I’m KiniMama! A thirty-something raising her 2 crazy keiki (children) in beautiful Maui. Making the most out of Every Single Day that I am blessed to be living and breathing on MamaEarth. Working, playing, eating (my favorite!), and sometimes just fighting to make it from sunrise to sunset.
Sounds just like you, huh? So why should I blog and why should you read this? Well, let me tell you a story about how strapping on a bikini after all these years of motherhood really changed my life…..
I had my first son at 25–okay wait, let’s go back. Before I had my son, I will admit, I was fly. That’s what we called it back then. I wouldn’t call myself a model, but I had a slammin’ body, okay? I realize that now. Sounds just like you, huh? So, you must know what happens to Dat Body after baby comes. Ouch! Yes, yes. Physically, it went to shit.
But mentally, I was also transformed. I thought feeling sexy, making pretty and doing things for myself were no longer allowed. I thought my role in life was that of domestication. Cook every night, clean every weekend. I abandoned friendships, never made fun plans, and isolated myself to a degree.
Does this sound just like you? Anyone?
So, years of this loner stuff. Do you feel sorry for me yet?

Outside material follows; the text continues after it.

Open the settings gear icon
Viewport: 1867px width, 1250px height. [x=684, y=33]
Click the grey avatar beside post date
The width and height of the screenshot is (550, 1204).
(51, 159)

Please don’t. I’m an Aquarius and we are somewhat independent loners to begin with. And in the meantime I taught myself how to cook and somewhat maintain a household. This went on for years, people.
Fast forward to 2013. No wait. 2012.
Raise your hand if you have ever struggled to conceive a child. Now, raise your hand if you have lost a child to miscarriage, pregnancy loss or stillbirth. There are a lot of us. One in four in fact. And one day, I will share about my personal journey with miscarriage. But not today.

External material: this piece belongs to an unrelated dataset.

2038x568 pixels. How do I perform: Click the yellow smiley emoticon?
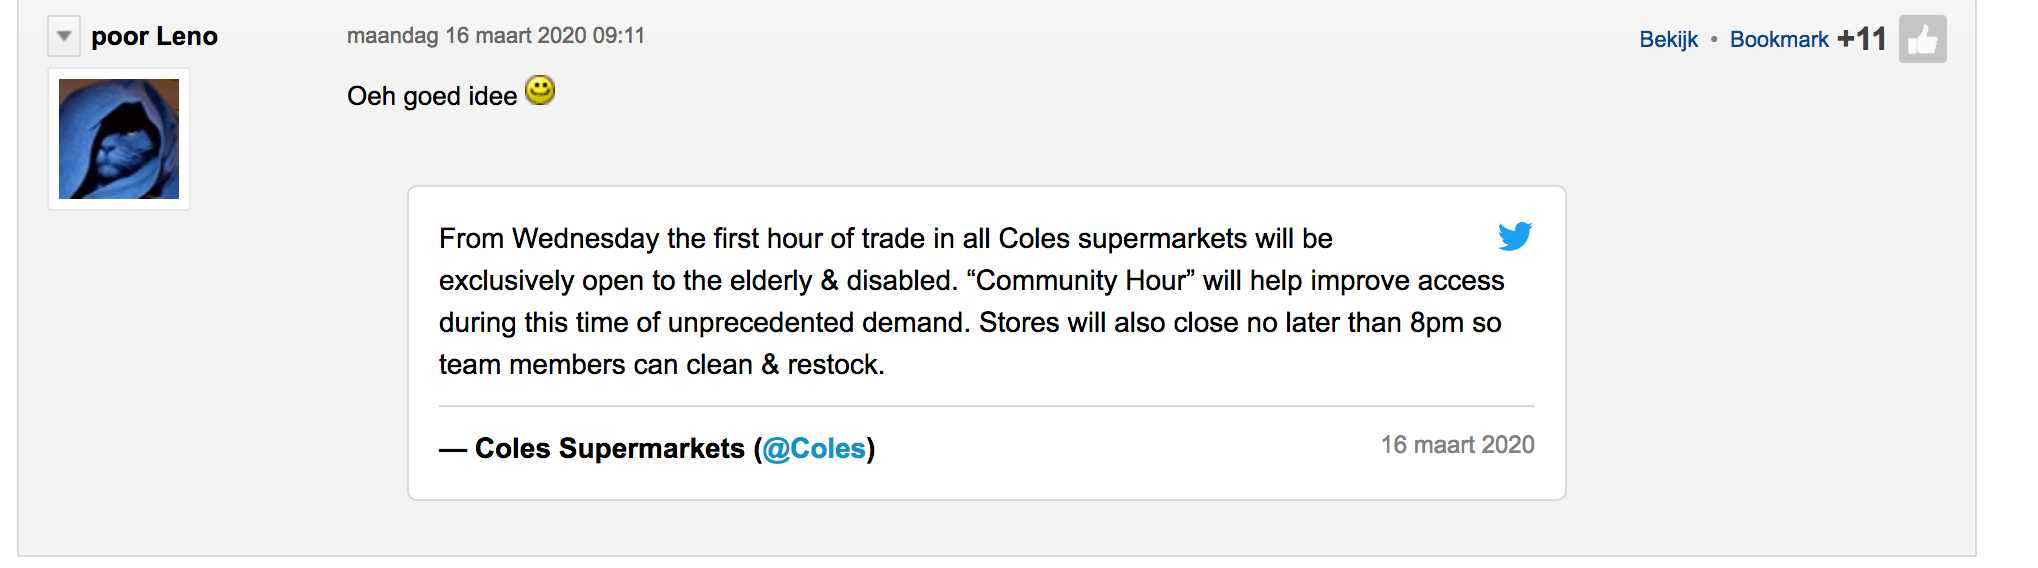(540, 91)
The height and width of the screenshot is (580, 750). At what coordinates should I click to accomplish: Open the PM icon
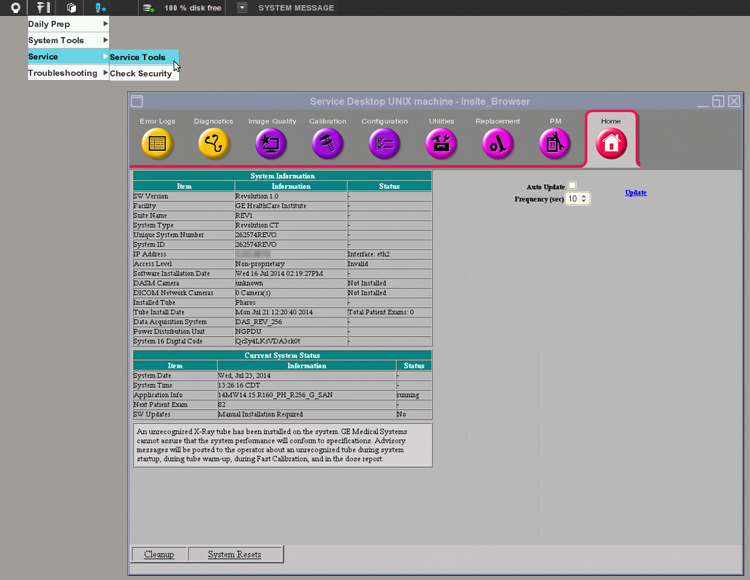555,144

Long story short, let me tell you that infertility and miscarriage can be some hard shit to deal with. My journey was much shorter than most, and yet it was the longest, darkest, loneliest days of my adult life. As a result of this experience I became very angry with my body. I hated my body for failing me. For failing my babies. My self-image became a very negative thing. I know there are a few of you reading this and relating and nodding.
That is to say, if anyone is reading this at all.
Well, finally, in August 2013, I was given an amazing, strong-willed, wild-child. I will introduce him later.
Two sons, yes!
But let me tell you. I still wasn’t very nice to my body. Two kids had ruined any chance of a bourdoix photoshoot. I mean, that was it for me. If I was a frumpy domesticated kitty before all that, what would 2 kids do to me?
Or so I thought.
Somewhere in there, my dear friends opened an online swim boutique. These are some fabulous, fashionable friends; way beyond my humble place in life (in my messy kitchen, covered in spit up, burning the spaghetti). Don’t we all have those friends? But they were good friends, to say the very least. So I got a “sitter” (aka husband) and attended one of their super sassy launch parties where you sip champagne and try on designer swimwear with everyone cheering you on.
Guess who tried that shit on?
Ya’ll. It was an Acacia Swimwear teahupo’o full piece in cape cod print, white with navy blue pinstripe with crochet chest detail. It was beautiful, and I was certain it was beyond me.
I was transformed.
I looked in the mirror and saw myself. And was impressed. I mean, not as hot as the girl who tried it on before me, but I felt like a woman. Does this sound crazy?
Guess who bought a suit. Days later–after much thought and obsessing. It was a pretty penny, but it was a penny that made me feel PRETTY and it was worth every penny.
I finally felt so amazing and confident. I suddenly wanted to go to the beach, the park, the pool. To swim, lay in the sun, build sand castles. I looked forward to each weekend, and happily planned how I would spend it, with my family, in the sun. I had something to look forward to. My quality of life tripled, as did my children’s love of the ocean.
We set out early in the morning and are usually home for an early afternoon nap, spending the rest of the day relaxing off the morning’s sunkissed bliss.
And yes the chores get done, dinner gets cooked. The house is still in decent shape. I am a work in progress, I have weight to lose and life lessons to learn. Only now I am happy. Hubby is happy. Kids are happy. Because I’m not just mama, I’m KiniMama.